BEGIN Document excerpt

So hex is just another number format:

Decimal	Hex
5	`0x5`
10	`0xA`
15	`0xF`
25	`0x19`
255	`0xFF`

The CPU doesn’t care — it’s all binary.

Role of Common Registers in Function Calls (System V ABI)

By contract:

Argument order	Register lane
1st	`rdi` (32-bit: `edi`)
2nd	`rsi` (`esi`)
3rd	`rdx` (`edx`)
4th	`rcx` (`ecx`)
5th	`r8` (`r8d`)
6th	`r9` (`r9d`)

So when you see this call:

mov edi, 0x2C       ; 44 decimal
mov esi, 0x64       ; 100 decimal
mov edx, 0xFF       ; 255 decimal
call 0x401180

You infer:

someFunction(44, 100, 255);

Even though the signature was stripped.

Function Returns Also Use a Lane

Return values come back via rax:

call 0x401180
mov ebx, eax       ; copying returned int into ebx

Equivalent to C++:

int result = foo();
int x = result;

A Mini Story Example Putting It All Together

C++ Code

int compute(int x, int y, int z) {
    return (x + y) * z;
}

int main() {
    int a = 4;
    int b = 5;
    int c = 3;
    int r = compute(a, b, c);
    r += 1;
}

What the CPU Actually Sees (one possible compiled output)

END Document excerpt

### Tasks to carry out
a) Using the excerpt on hex and calling conventions, decide whether each statement agrees with it: (i) return values come back via rax; (ii) the CPU treats hex values differently from decimal ones; (iii) in the example call, 0x64 is loaded into edx. Answer yes or no for each and quote the deciding words.
b) List the 64-bit registers that the excerpt on hex and calling conventions assigns to the first six arguments, in argument order.
c) According to the excerpt on hex and calling conventions, which decimal number does 0x19 represent?

BEGIN Information supplied

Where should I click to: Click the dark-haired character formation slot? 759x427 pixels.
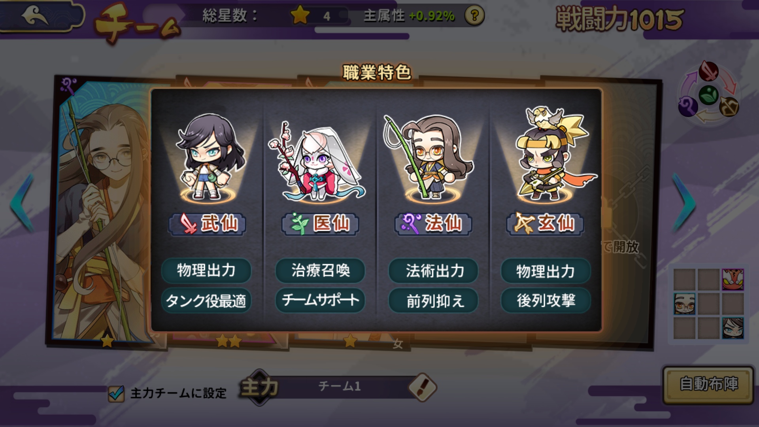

END Information supplied
BEGIN Information supplied

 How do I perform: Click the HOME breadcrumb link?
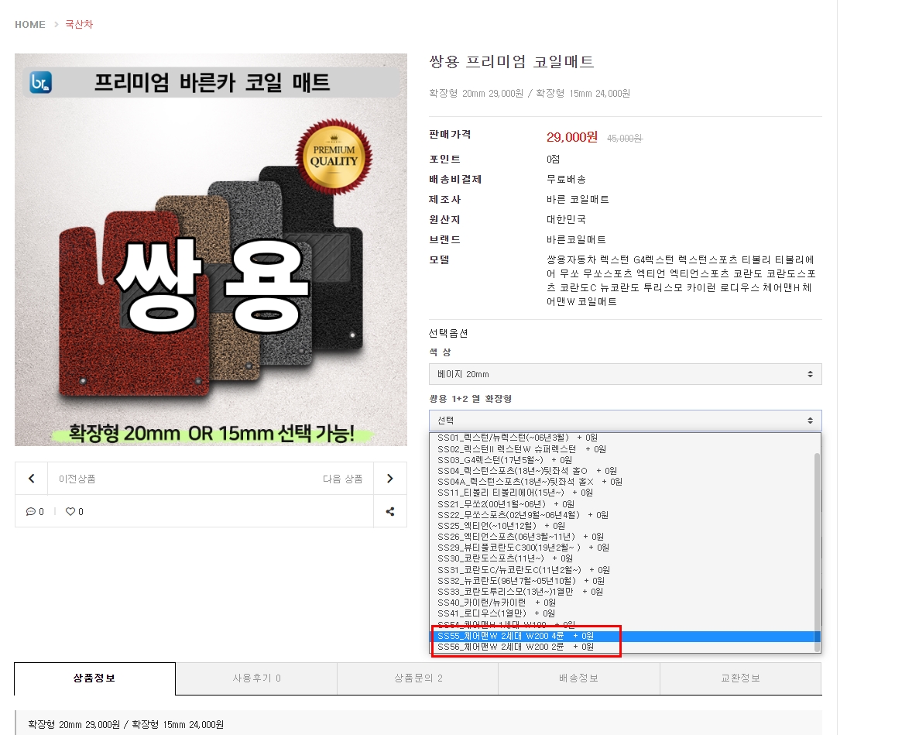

END Information supplied

### The solutions
a)
(i) Yes: "Return values come back via rax"
(ii) No: "The CPU doesn’t care — it’s all binary."
(iii) No: "mov esi, 0x64"

b) rdi, rsi, rdx, rcx, r8, r9

c) 25